TASK BRIEF
Reproduce, please, the line that holds "Viewport: 1380px width, 868px height." and all later lines through the end of the entries below, exactly; omit pictures.

Stored items
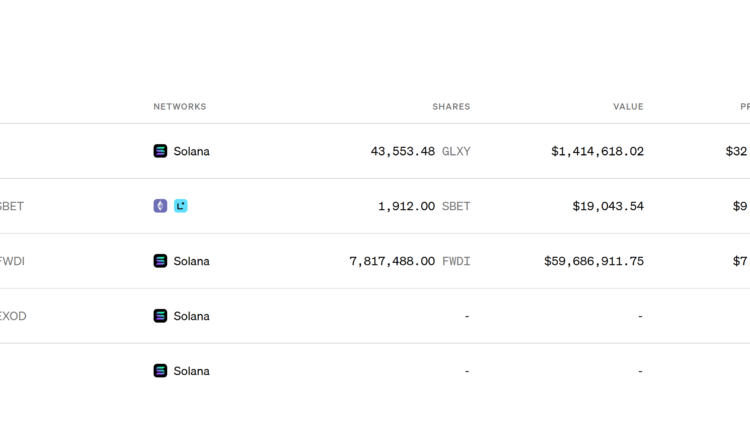
Task: Click the 1,912.00 SBET shares cell
Action: click(424, 206)
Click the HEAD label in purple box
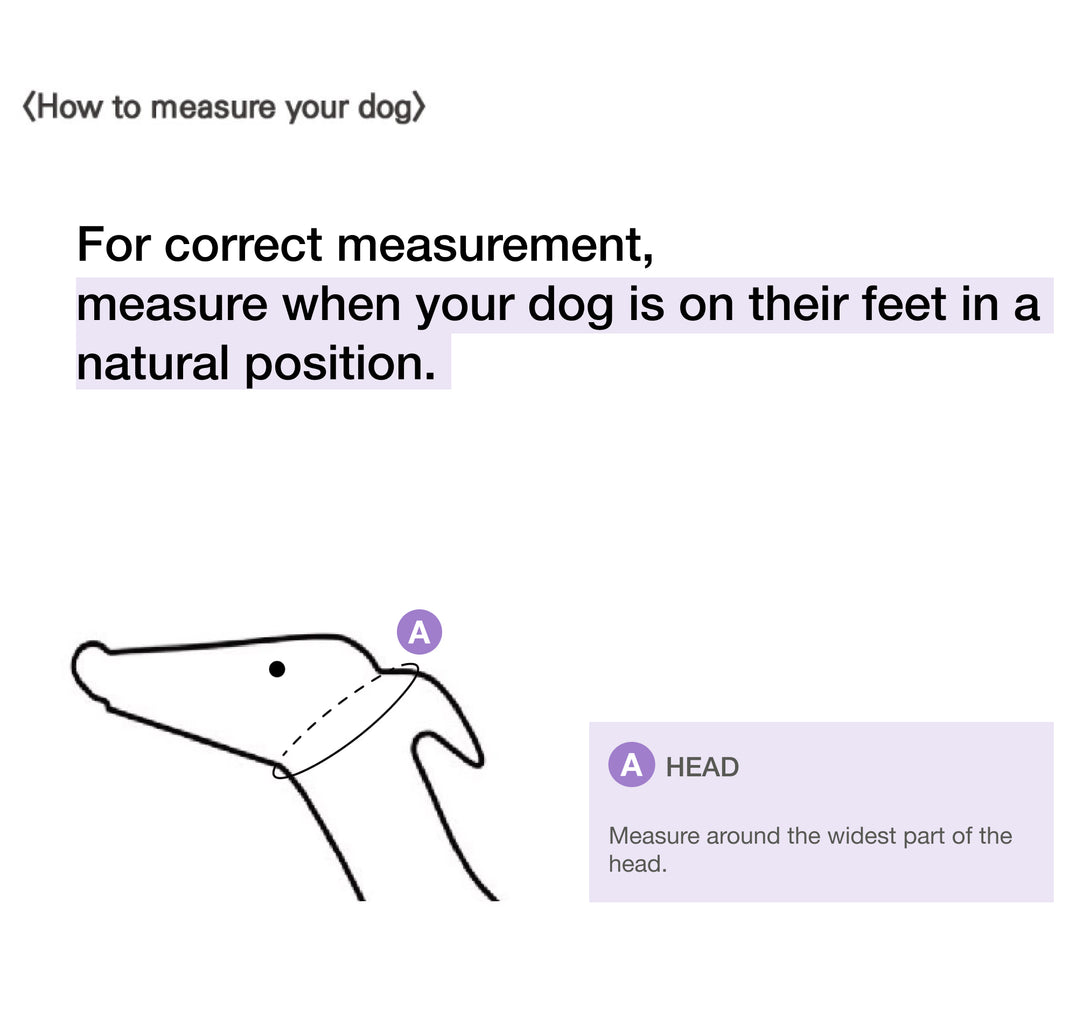Viewport: 1090px width, 1015px height. coord(702,767)
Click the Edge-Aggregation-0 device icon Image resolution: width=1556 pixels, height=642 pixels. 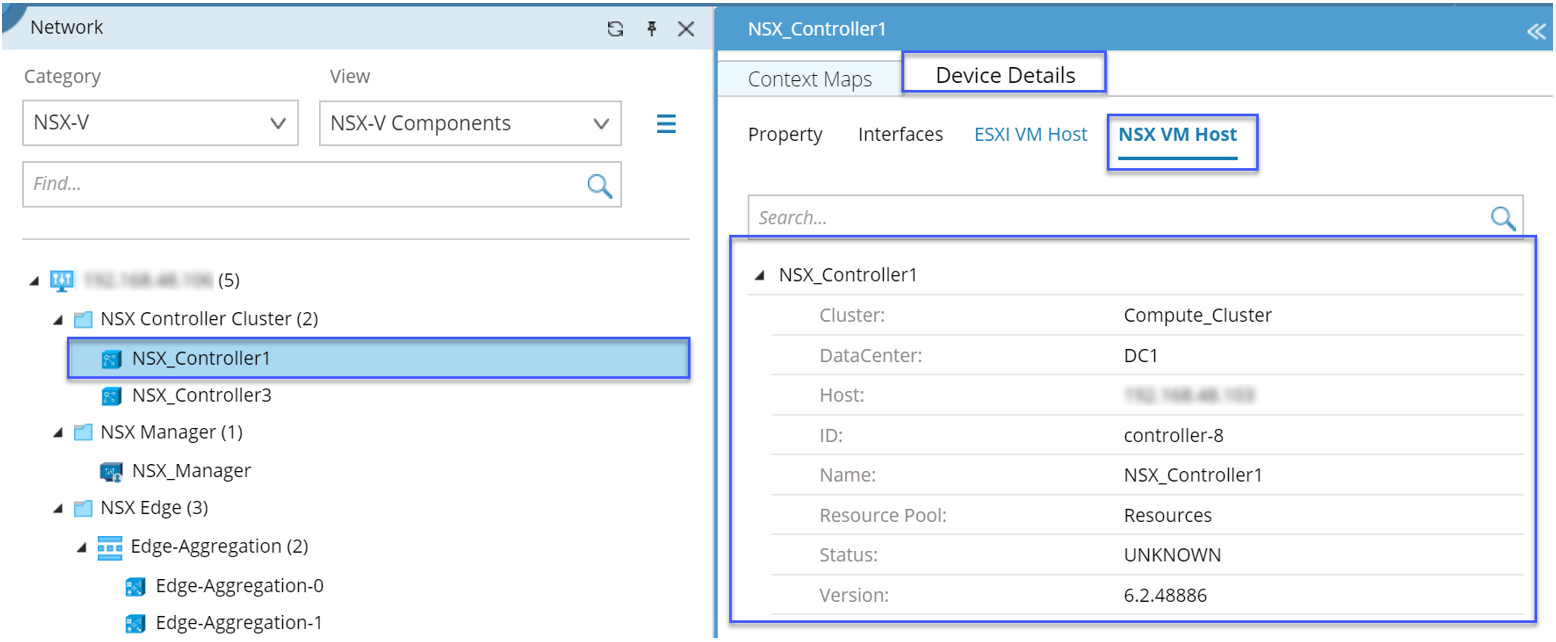click(136, 586)
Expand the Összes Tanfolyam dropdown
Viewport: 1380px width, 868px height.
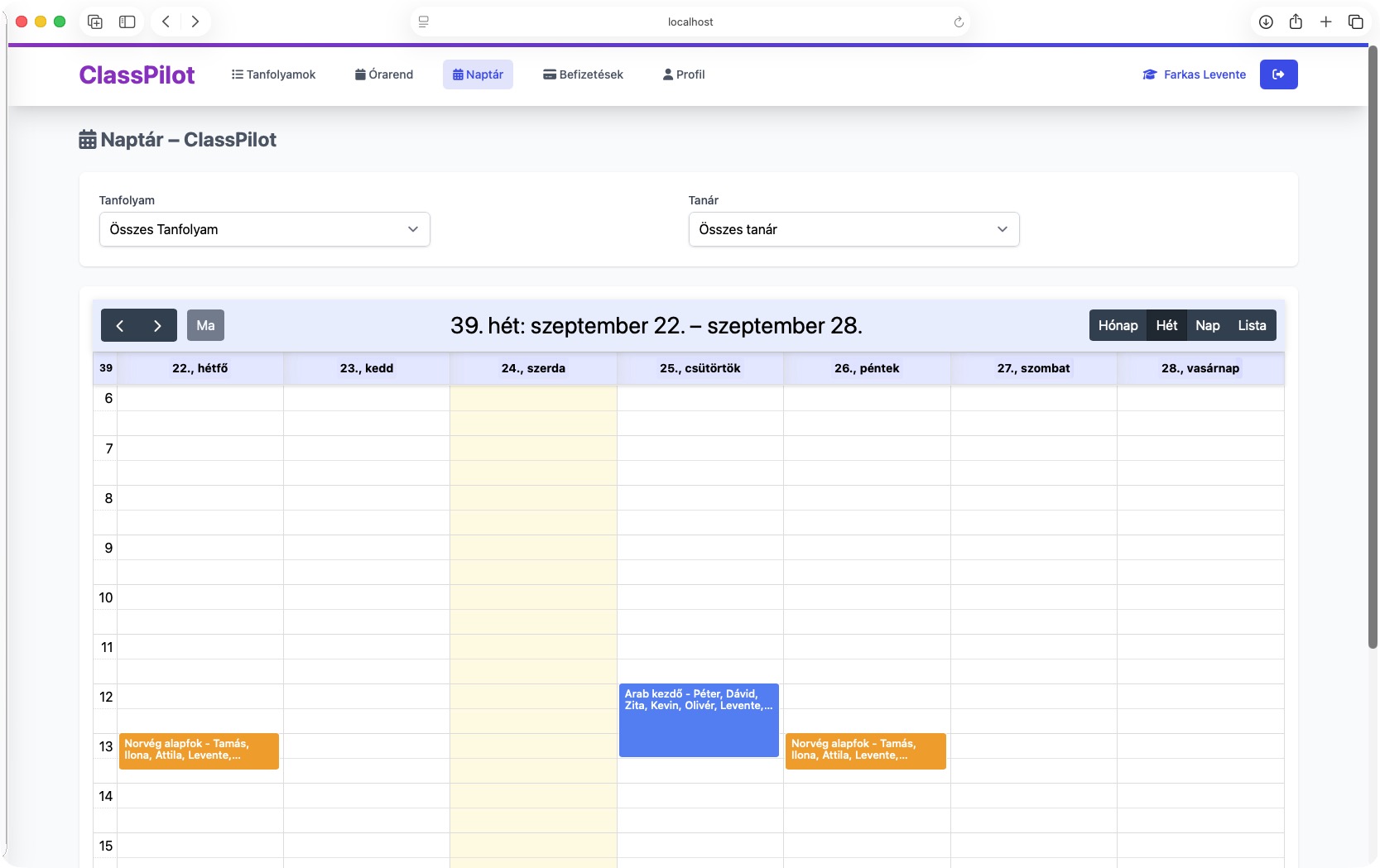pyautogui.click(x=264, y=229)
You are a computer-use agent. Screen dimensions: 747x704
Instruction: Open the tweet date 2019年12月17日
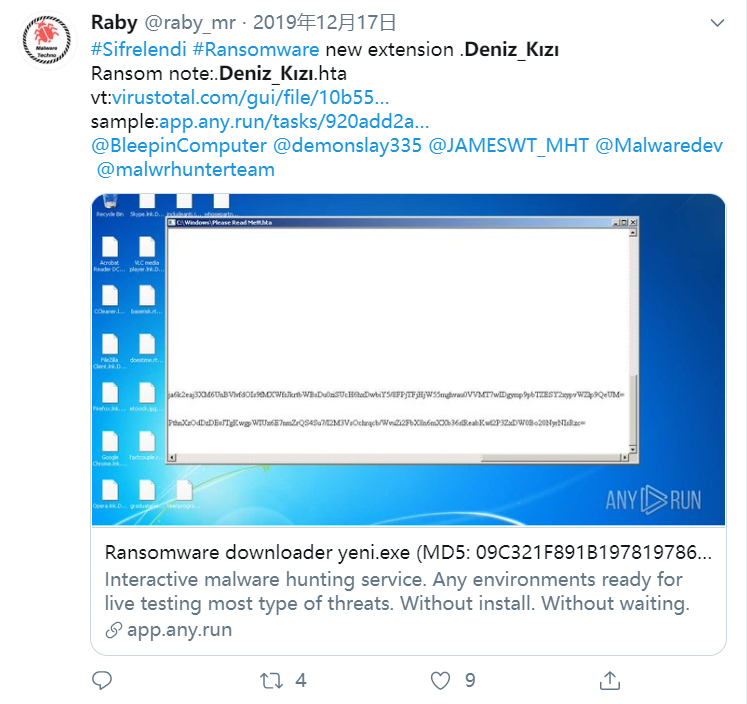[324, 22]
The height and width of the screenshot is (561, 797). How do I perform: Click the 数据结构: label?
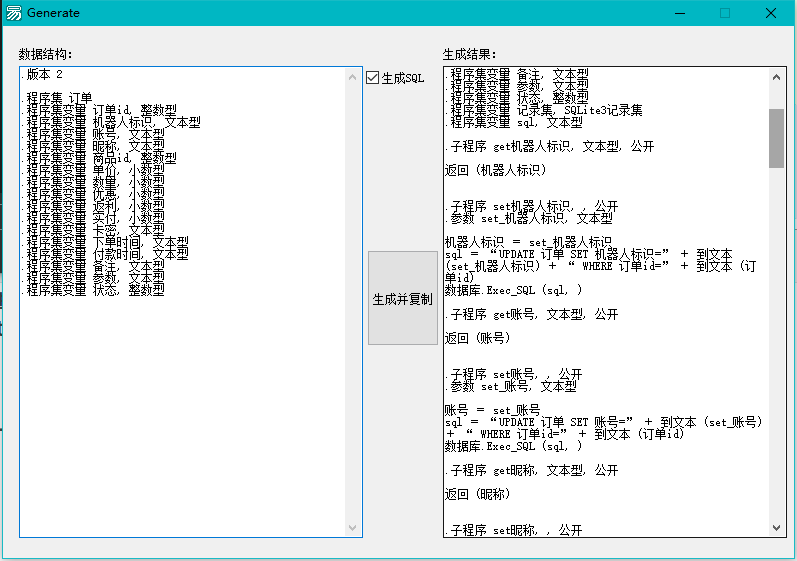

ANSWER BELOW
Viewport: 1380px width, 868px height.
pyautogui.click(x=264, y=229)
You are a computer-use agent. Screen dimensions: 747x704
Instruction: Open the tweet date 2019年12月17日
[324, 22]
The height and width of the screenshot is (561, 797). How do I perform: Click the 数据结构: label?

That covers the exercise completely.